Sull’aereo, quando stiamo per decollare, ripenso all’estate che ha cambiato le nostre vite. C’è sempre il sole, e io e Aria camminiamo per le vie deserte e ci divertiamo a immaginare il futuro, le prometto che rimarremo insieme per sempre e lei mi guarda come si guardano i pazzi ma poi dice: “Sì, forse hai ragione”, e dopo ci baciamo e parliamo di tutte le cose che faremo in città, comprese quelle che farà Danny. Fantastichiamo sui poster che avremo in casa (la locandina di Citizen Kane, una scena di Ghost con Patrick Swayze, eccetera) e sulla conformazione della città stessa, che conosciamo solo per sentito dire, o dai panorami statici di Google Street View. Un giorno, Danny scompare e poi torna con un vecchio Super8 in buone condizioni, l’ha trovato in un negozio di antiquariato. Le riprese durano circa una settimana e la luce è quella giusta e le nostre motivazioni anche. Resta solo l’ultima scena, quella in cui lui improvvisa e stringe Aria più forte e la bacia. Quando gli getto il copione addosso, Danny si avvicina e bacia anche me, per dimostrare che la finzione è una scatola vuota.

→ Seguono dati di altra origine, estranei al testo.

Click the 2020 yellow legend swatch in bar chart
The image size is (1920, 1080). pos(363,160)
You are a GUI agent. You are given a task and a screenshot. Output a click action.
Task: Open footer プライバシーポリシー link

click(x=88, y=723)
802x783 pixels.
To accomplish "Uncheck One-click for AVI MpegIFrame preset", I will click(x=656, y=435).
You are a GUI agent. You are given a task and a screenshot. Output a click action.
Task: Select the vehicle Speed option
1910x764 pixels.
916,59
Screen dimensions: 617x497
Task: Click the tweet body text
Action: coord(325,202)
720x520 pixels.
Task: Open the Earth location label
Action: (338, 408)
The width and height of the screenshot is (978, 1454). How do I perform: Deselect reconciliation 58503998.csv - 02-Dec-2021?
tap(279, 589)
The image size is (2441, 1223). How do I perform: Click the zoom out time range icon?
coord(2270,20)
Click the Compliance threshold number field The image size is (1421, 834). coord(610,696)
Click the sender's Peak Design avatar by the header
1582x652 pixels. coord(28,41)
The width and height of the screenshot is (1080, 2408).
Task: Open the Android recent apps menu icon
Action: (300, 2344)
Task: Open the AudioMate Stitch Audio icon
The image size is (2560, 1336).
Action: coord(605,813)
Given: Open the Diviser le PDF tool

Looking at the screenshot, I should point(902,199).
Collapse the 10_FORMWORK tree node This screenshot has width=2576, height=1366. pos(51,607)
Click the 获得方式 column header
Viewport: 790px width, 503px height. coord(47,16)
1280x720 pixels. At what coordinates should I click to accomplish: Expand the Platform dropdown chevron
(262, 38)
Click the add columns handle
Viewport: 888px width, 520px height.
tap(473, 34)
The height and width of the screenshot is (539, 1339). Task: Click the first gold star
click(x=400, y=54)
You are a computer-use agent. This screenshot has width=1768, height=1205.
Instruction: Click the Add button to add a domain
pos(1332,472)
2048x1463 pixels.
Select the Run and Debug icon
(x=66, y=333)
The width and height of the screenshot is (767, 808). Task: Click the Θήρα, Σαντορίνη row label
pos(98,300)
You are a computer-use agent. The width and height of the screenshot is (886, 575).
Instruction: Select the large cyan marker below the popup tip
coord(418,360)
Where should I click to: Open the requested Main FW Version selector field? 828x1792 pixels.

Lo perdono, e lui mi perdona per averlo aggredito, quindi decidiamo di mantenere la scena e in effetti è meglio così. Inviamo il cortometraggio e le lettere di presentazione, d’accordo sul fatto che se uno di noi non verrà ammesso, allora anche gli altri rinunceranno. Aria, nella sua lettera, scrive che il cinema è il contrario della morte. Danny, invece, scrive che Humphrey Bogart è ancora vivo, basta guardare uno dei suoi film, e io scrivo un discorso in cui la parola “finzione” viene ripetuta per nove volte. Passiamo il resto dell’estate ad attendere, andiamo alle feste e i OneRepublic sono la band più ascoltata dai nostri coetanei. A una di queste feste, quando Aria si allontana per andare in bagno, una ragazza la indica e mi chiede se è vero che parla coi morti e io le rispondo di no. C’è sempre il sole e le temperature non scendono mai, nemmeno il giorno in cui la scuola pubblica i risultati e scopriamo che tutti e tre siamo stati ammessi. Esultiamo, sapendo che l’ammissione è soltanto l’inizio, poi guardiamo i prezzi delle case in città e facciamo telefonate e Danny si finge un diplomatico del Qatar. Aria, subito dopo, finge di essere l’agente di Mark Ruffalo e fa domande specifiche su un attico soppalcato. Io, mentre loro si divertono, cerco dei trilocali che rientrino nel nostro budget. Ne trovo un paio, mi accordo coi proprietari e prenoto i biglietti aerei. Il giorno della partenza, sul vialetto di casa, Aria mi guarda negli occhi e per la prima volta mi dice: “Ti amo”.